Moisés Cayetano Rosado
Tu director de la sucursal bancaria, donde tenías los ahorros o pedías los préstamos, era como una especie laica de confesor. Y confiabas ciegamente en él, porque su palabra rozaba lo divino. Si te decía que la inversión a plazo fijo en que colocabas tu dinero era segura como una cuenta corriente a la vista, allá que lo ingresabas, con una confianza religiosa, ciega.Luego ocurrió que fuimos convirtiéndonos en un país modernizado, con múltiples productos de inversión y enormes posibilidades de hacer negocios con las cuatro perras que tenías. No obstante, muchos pensábamos que aún así, con bonanza galopante incluida, hay que tener cuidado. Entonces, era momento de ir a confesarse con el director, que todo lo sabía.El director aconsejaba, orientaba, te mostraba el contrato larguísimo, ilegible, y solo había que preguntar: “¿Pero es seguro?”. “Como si fuera un plazo fijo de libreta”, contestaba. Y confiabas el dinero en sus manos, como a un ángel del Señor.De eso se valieron los grandes “tiburones”. De la incondicional seguridad que el director de sucursal nos ofrecía. Y fueron presionados; fueron aleccionados para que hiciesen malabares con la palabra y con los pliegos del contrato.Llegó el momento de ofrecerte productos de alto riesgo, disfrazados de inocentes corderos dispuestos a mover la cola a tu placer.

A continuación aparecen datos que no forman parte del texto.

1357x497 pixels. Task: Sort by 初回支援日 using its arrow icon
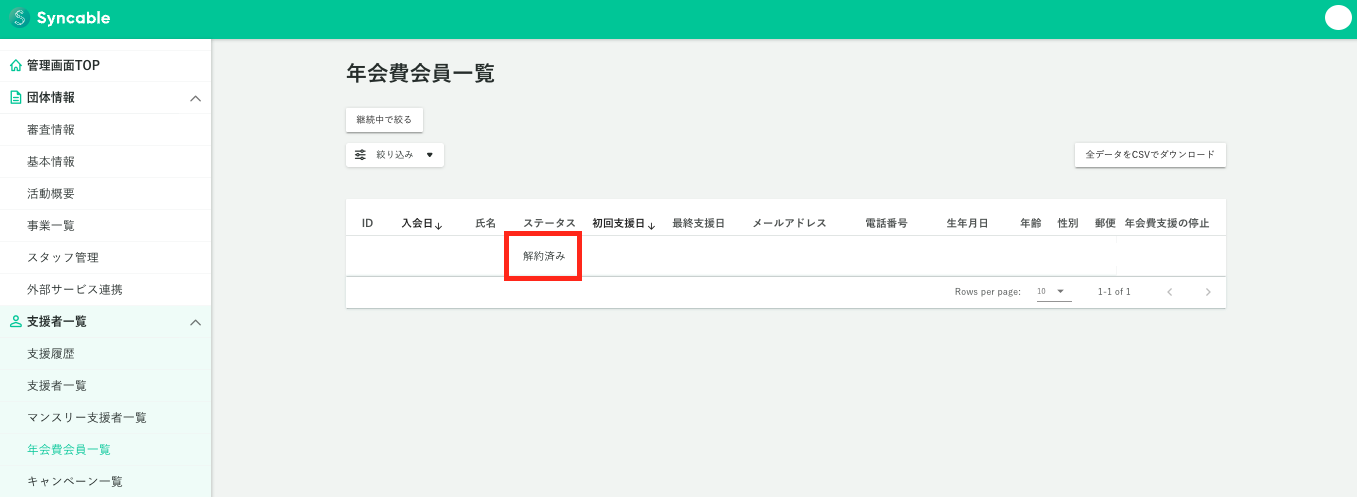(652, 225)
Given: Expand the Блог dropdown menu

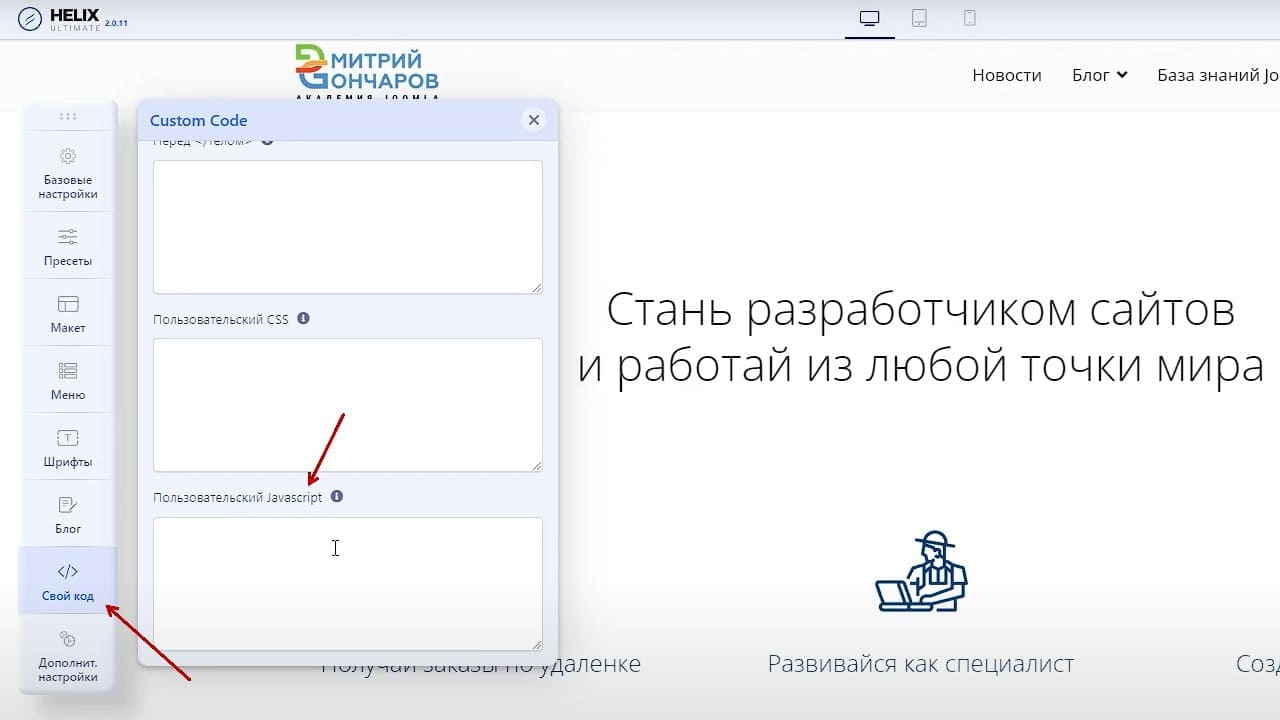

Y por ello, de nuevo ciegamente confiabas, sin leer los laberínticos contratos, que siempre parecen redactados por los Hermanos Marx.Con la ruptura de la burbuja inmobiliaria, con el tsunami de la crisis, se descubrió el pastel montado a base de espuma y aire contaminado de especulación, y entonces los sueños se fueron por la borda. Se esfumaron ahorros y buenas intenciones, y apareció la cara verdadera de la salvaje y cruel especulación.

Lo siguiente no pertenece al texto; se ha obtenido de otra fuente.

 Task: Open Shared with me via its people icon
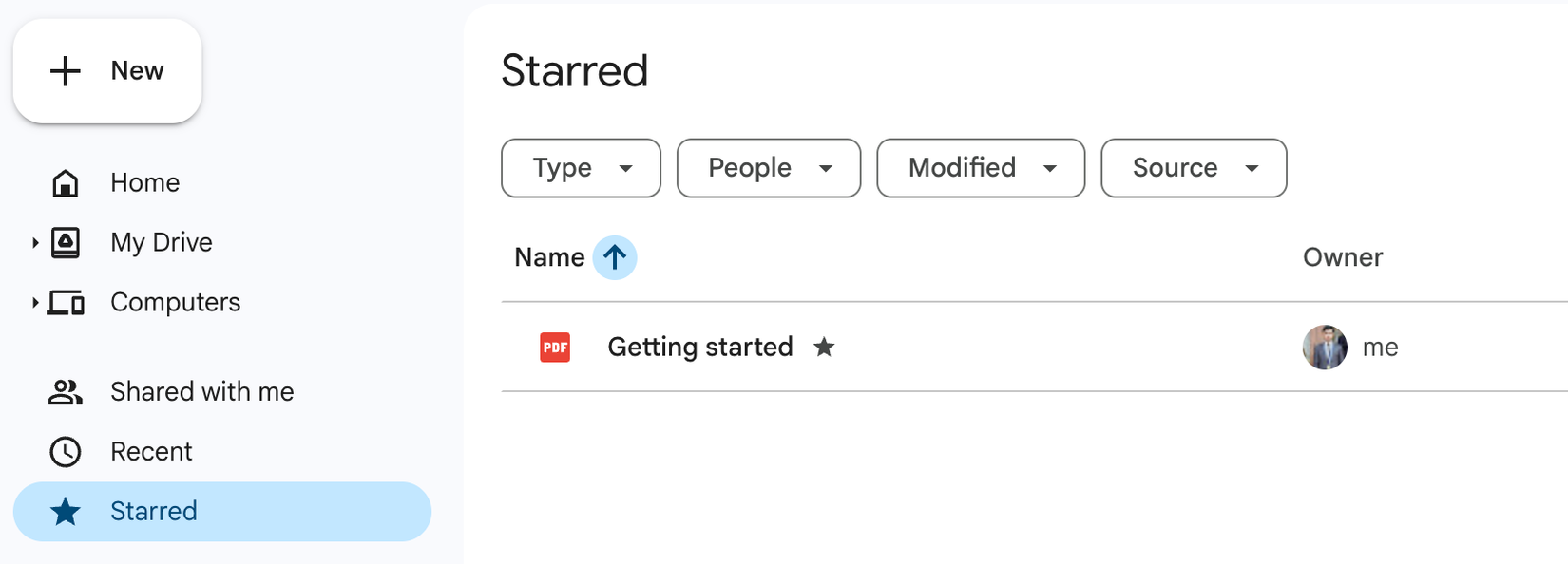pyautogui.click(x=65, y=391)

Como siempre, los pequeños ahorradores que habían confiado en sus directores de sucursales bancarias, quedaron a merced del vendaval. Engañados, arruinados; víctimas todos de una confianza en el sistema que enseñó su “patita”, como el lobo feroz, embadurnada con harina. Emponzoñada con la cruel patraña del engaño a gente corriente por parte de los vividores de siempre, que con su cuello blanco se van al final de rositas, sin pagar todo el mal que nos infligen.